■ Work to be completed: These records contain pictures, which must be left out; copy exactly the lines from the one with "[Our Houzz Page] (125, 2439)" up to and including the one with "Laquelle est la".

■ Records shown:
=======
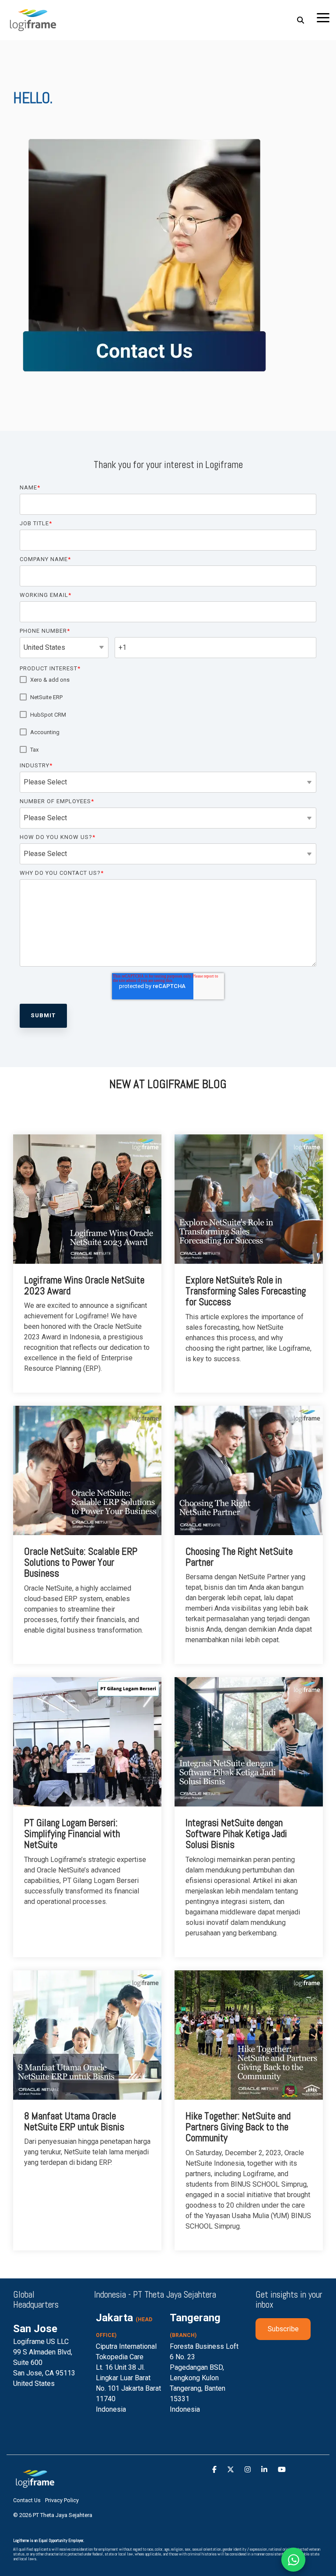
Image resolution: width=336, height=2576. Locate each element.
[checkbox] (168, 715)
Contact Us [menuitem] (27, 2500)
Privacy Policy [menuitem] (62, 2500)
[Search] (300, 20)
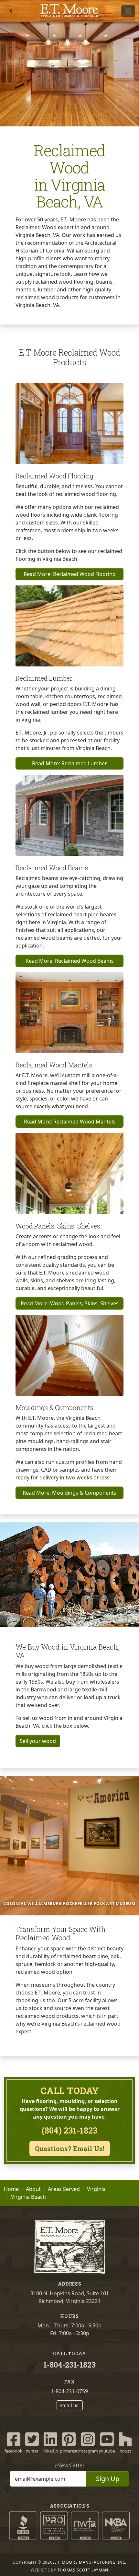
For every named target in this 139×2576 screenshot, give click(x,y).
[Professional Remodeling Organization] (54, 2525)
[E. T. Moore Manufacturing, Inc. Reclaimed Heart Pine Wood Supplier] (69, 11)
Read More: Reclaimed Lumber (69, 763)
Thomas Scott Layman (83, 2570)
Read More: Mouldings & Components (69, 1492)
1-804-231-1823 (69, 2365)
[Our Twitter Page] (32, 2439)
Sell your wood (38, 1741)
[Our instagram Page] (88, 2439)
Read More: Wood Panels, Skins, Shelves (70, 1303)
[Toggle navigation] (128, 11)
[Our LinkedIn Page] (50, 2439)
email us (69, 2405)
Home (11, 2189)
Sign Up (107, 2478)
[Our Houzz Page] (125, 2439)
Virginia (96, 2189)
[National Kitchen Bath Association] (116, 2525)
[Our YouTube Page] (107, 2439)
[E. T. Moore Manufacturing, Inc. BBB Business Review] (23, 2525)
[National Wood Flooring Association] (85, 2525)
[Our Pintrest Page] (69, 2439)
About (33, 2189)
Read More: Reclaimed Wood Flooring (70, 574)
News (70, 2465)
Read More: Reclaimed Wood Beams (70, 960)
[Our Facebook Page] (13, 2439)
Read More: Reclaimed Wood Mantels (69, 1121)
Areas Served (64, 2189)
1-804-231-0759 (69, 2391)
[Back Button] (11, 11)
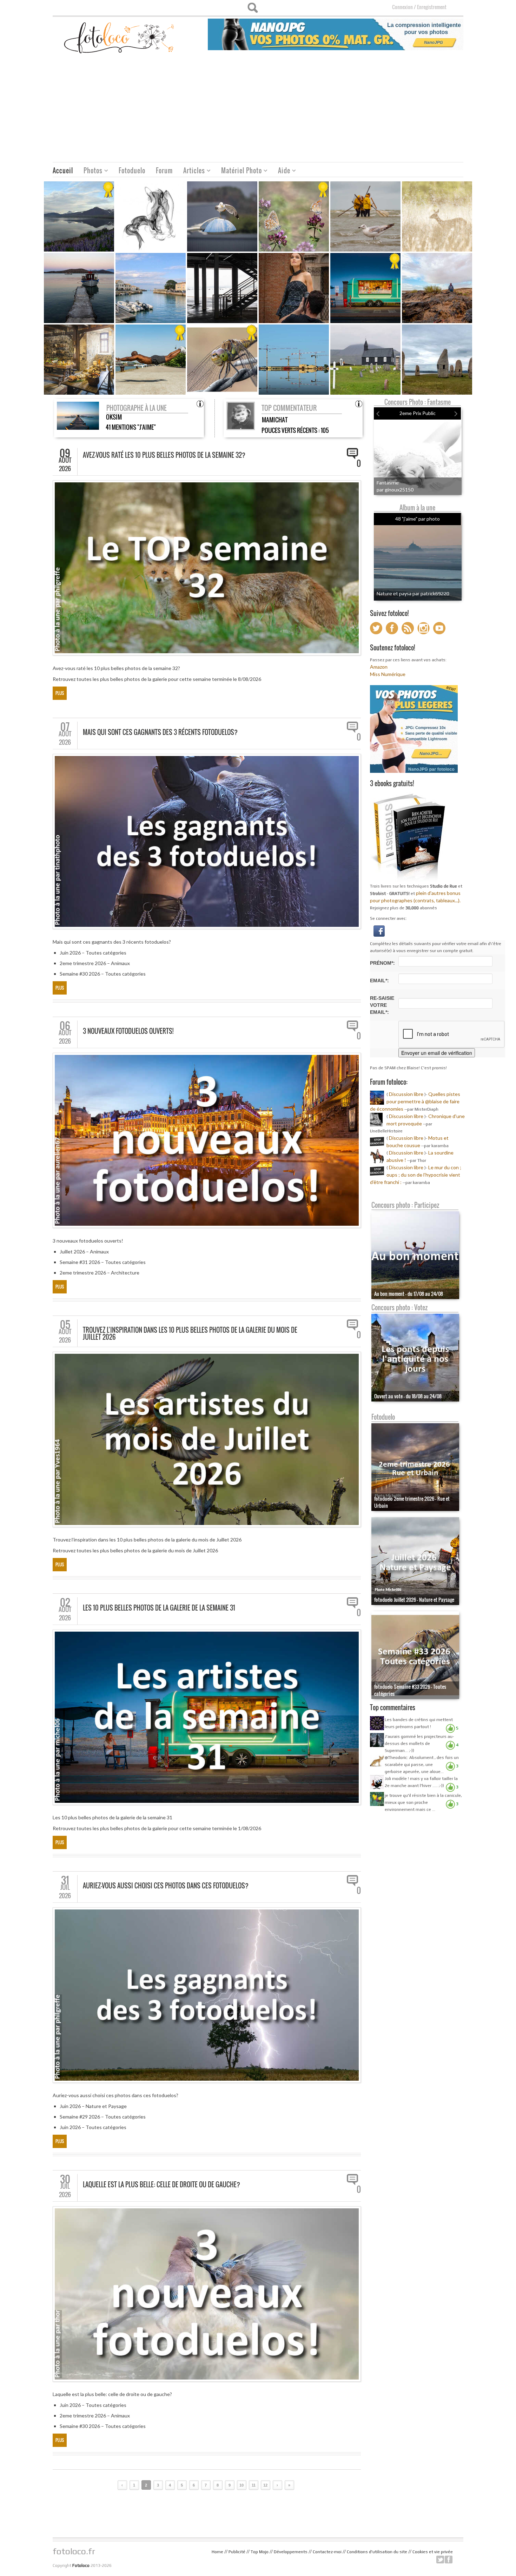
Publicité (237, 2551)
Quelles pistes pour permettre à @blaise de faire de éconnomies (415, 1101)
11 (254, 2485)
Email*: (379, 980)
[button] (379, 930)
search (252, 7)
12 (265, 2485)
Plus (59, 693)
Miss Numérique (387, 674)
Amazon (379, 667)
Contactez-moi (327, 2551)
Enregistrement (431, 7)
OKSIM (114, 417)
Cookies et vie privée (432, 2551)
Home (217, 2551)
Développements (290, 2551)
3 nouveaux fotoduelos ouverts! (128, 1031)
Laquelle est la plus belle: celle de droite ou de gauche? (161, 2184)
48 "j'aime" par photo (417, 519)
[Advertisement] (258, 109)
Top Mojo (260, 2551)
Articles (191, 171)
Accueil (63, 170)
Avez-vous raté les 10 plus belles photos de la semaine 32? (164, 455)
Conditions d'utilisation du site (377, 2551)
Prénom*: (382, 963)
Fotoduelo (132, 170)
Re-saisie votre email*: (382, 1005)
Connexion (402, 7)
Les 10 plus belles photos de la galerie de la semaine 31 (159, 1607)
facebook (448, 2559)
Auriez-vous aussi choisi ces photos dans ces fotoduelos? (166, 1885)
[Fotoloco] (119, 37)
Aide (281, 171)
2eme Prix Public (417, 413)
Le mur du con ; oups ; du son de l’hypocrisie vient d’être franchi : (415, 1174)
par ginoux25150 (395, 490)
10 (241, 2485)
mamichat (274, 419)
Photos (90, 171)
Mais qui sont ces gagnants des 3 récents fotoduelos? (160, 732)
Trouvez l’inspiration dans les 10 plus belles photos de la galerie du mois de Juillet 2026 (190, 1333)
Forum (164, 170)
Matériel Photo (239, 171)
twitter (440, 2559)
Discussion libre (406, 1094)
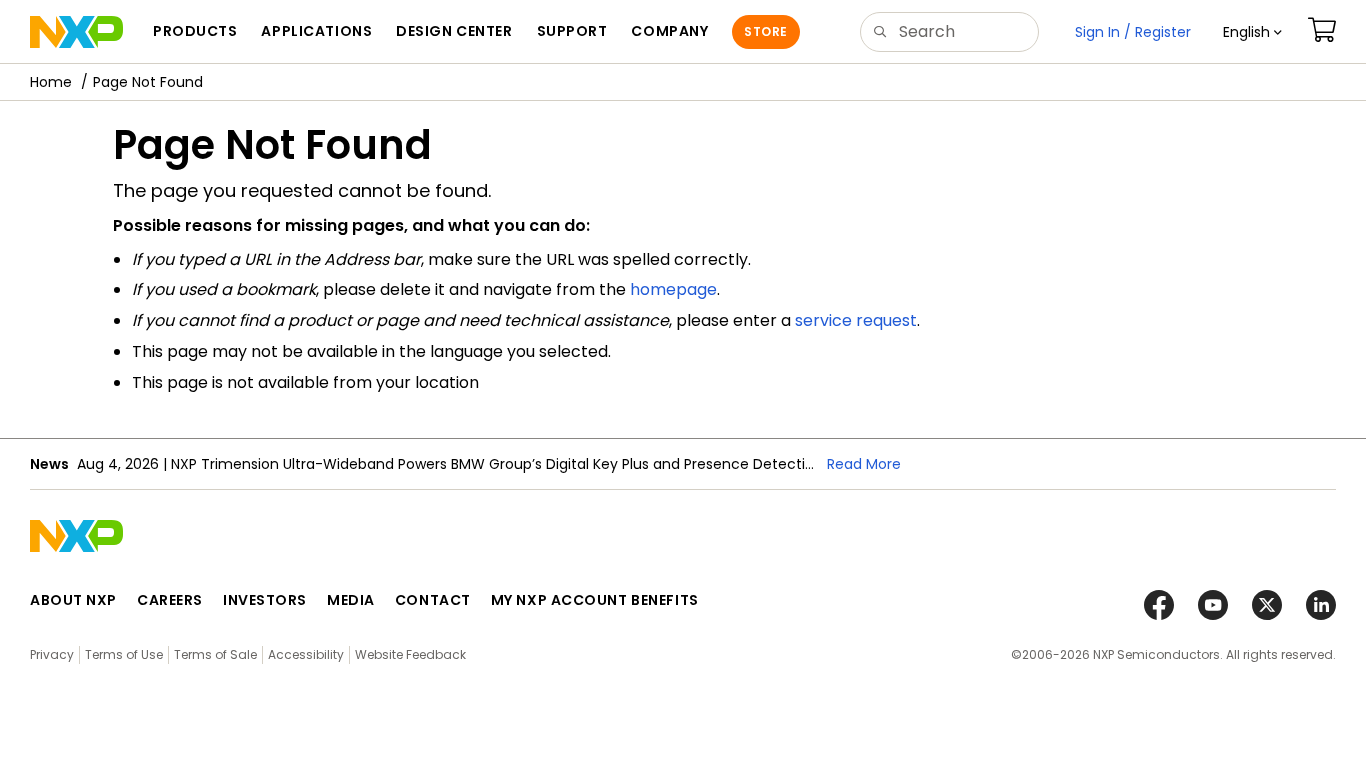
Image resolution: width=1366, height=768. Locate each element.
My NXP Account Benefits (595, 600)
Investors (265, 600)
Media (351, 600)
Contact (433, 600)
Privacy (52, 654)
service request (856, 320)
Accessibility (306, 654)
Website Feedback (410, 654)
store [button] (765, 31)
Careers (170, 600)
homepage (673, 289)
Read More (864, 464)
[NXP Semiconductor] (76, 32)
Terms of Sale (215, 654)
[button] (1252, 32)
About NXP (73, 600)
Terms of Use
=======
■ Response area:
[Our Houzz Page] (125, 2439)
Virginia (96, 2189)
[National Kitchen Bath Association] (116, 2525)
[Our YouTube Page] (107, 2439)
[E. T. Moore Manufacturing, Inc. BBB Business Review] (23, 2525)
[National Wood Flooring Association] (85, 2525)
[Our Pintrest Page] (69, 2439)
About (33, 2189)
Read More: Reclaimed Wood Flooring (70, 574)
News (70, 2465)
Read More: Reclaimed Wood Beams (70, 960)
[Our Facebook Page] (13, 2439)
Read More: Reclaimed Wood Mantels (69, 1121)
Areas Served (64, 2189)
1-804-231-0759 (69, 2391)
[Back Button] (11, 11)
Publicité (237, 2551)
Quelles pistes pour permettre à @blaise de faire de éconnomies (415, 1101)
11 (254, 2485)
Email*: (379, 980)
[button] (379, 930)
search (252, 7)
12 (265, 2485)
Plus (59, 693)
Miss Numérique (387, 674)
Amazon (379, 667)
Contactez-moi (327, 2551)
Enregistrement (431, 7)
OKSIM (114, 417)
Cookies et vie privée (432, 2551)
Home (217, 2551)
Développements (290, 2551)
3 nouveaux fotoduelos ouverts! (128, 1031)
Laquelle est la plus belle: celle de droite ou de gauche? (161, 2184)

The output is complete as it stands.